Compressive strength and microstructure evolution of low calcium brown coal fly ash-based geopolymer

Abstract

A comprehensive experimental study has been conducted to investigate the geopolymerisation and compressive strength development of mortar made from brown coal fly ash from two separate locations in the storage ponds of an Australian power plant. The specimens gave similar compressive strengths but had significantly different material and performance characteristics despite being from the same storage location. The Loy Yang‒A (LYA) geopolymer mortar demonstrated an approx. 30% strength increase while Loy Yang‒B (LYB) gave an approx. 18% strength drop over the period from 7 and 90 d, though both geopolymer mortars initially achieved a similar 28-d strength of approx. 23 MPa. The LYA ash had almost double the alumina content compared to LYB and a higher proportion of Al^VI compared to the LYB. The lower alumina content coupled with the low quantity of Al^VI in the ash and its lower conversion to Al^VI during geopolymerisation is identified as the primary reason for the reduction in strength observed in the LYB geopolymer.
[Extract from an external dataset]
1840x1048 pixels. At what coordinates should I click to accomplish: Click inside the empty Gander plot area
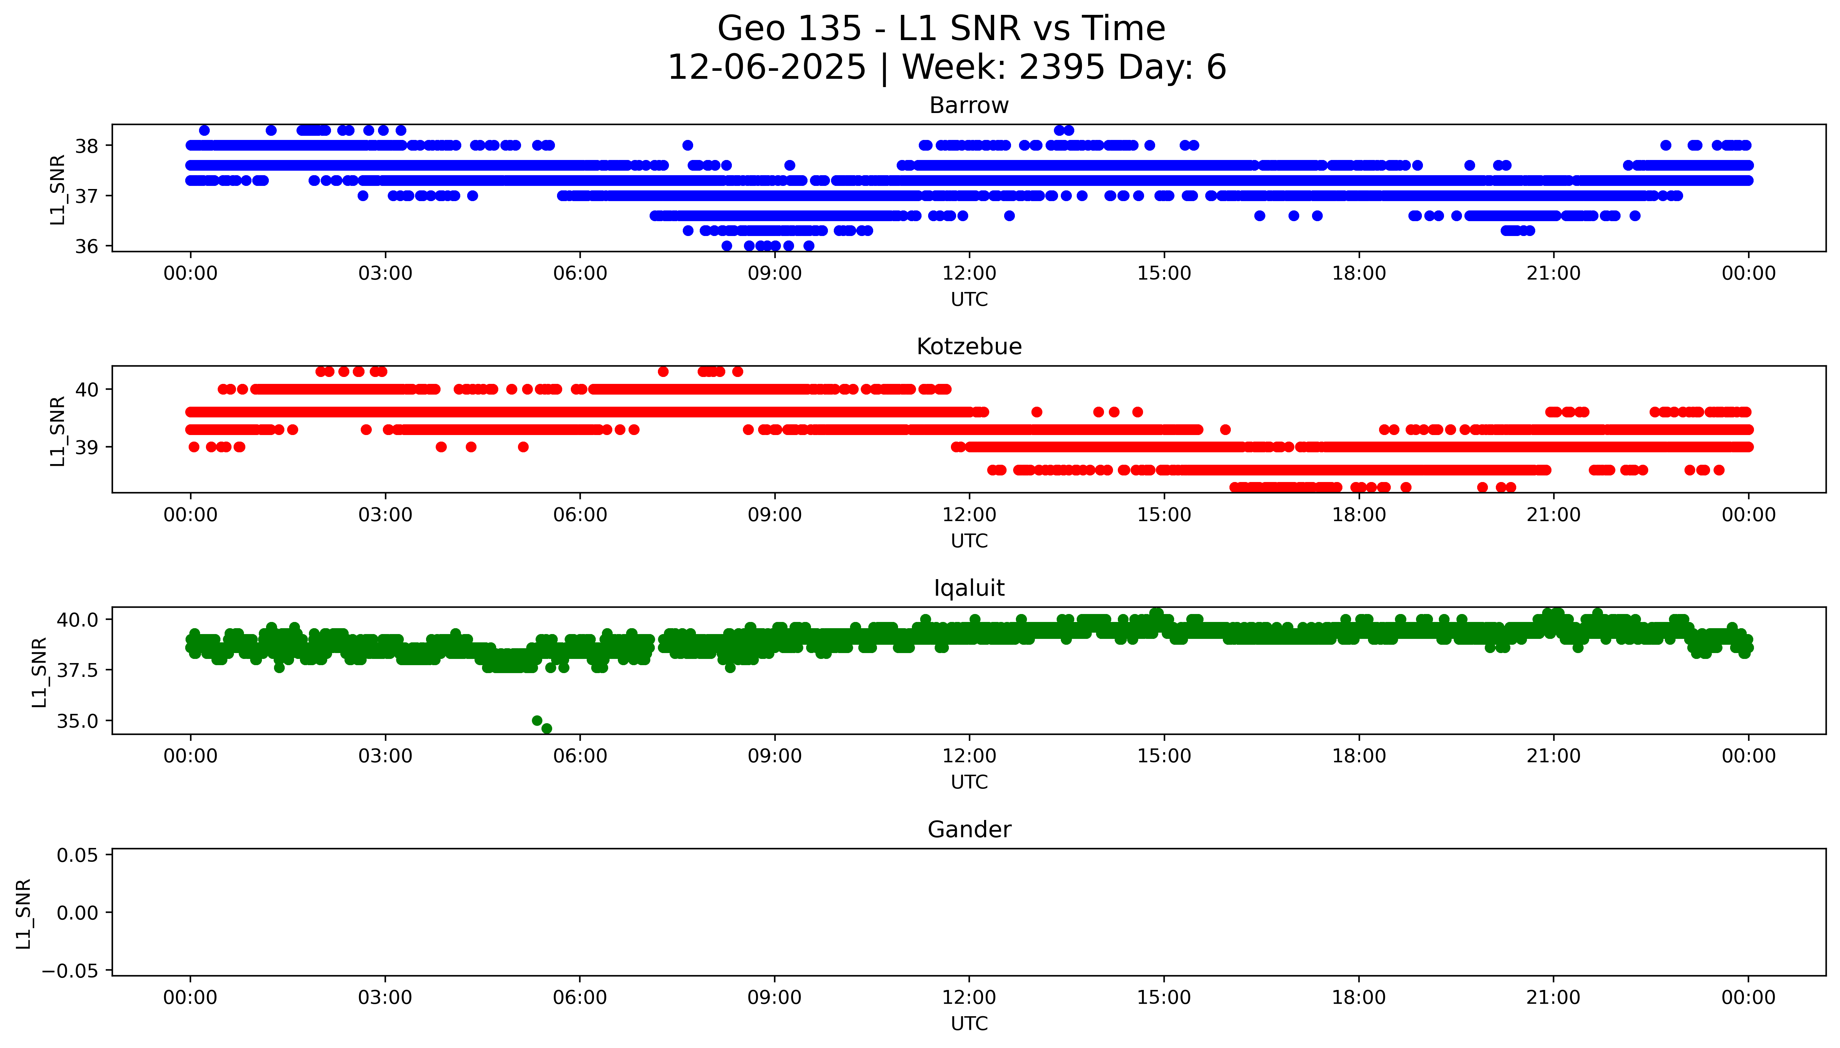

The increase of Q4(3Al) during geopolymerisation and some conversion to Q4(4Al) coordination over time resulted in the increase in the compressive strength observed in the LYA mortar. This strength increase of LYA mortar is further correlated with an increase in Quartz phases coupled with a reduction in the Moganite phase. Formation of sodium carbonate due to atmospheric carbonation of unreacted sodium hydroxide in Loy Yang geopolymer additionally contributed to the strength development of LYA geopolymer.

Keywords:

• Brown coal fly ash
• geopolymer
• strength development
• Al and Si coordination
• microstructure

Acknowledgments

The authors wish to acknowledge management in Loy Yang power station for the supply of brown coal fly ash. The X-ray facility, Microscopy & Microanalysis facility and scientific & technical assistance provided by RMIT University is further acknowledged.

Disclosure statement

No potential conflict of interest was reported by the author(s).

Additional information

Funding

This project was funded by ARC-ITRH (Australian Research Council-Industrial Transformation Research Hub) research grant (IH150100006) allocated for nanoscience-based construction material manufacturing.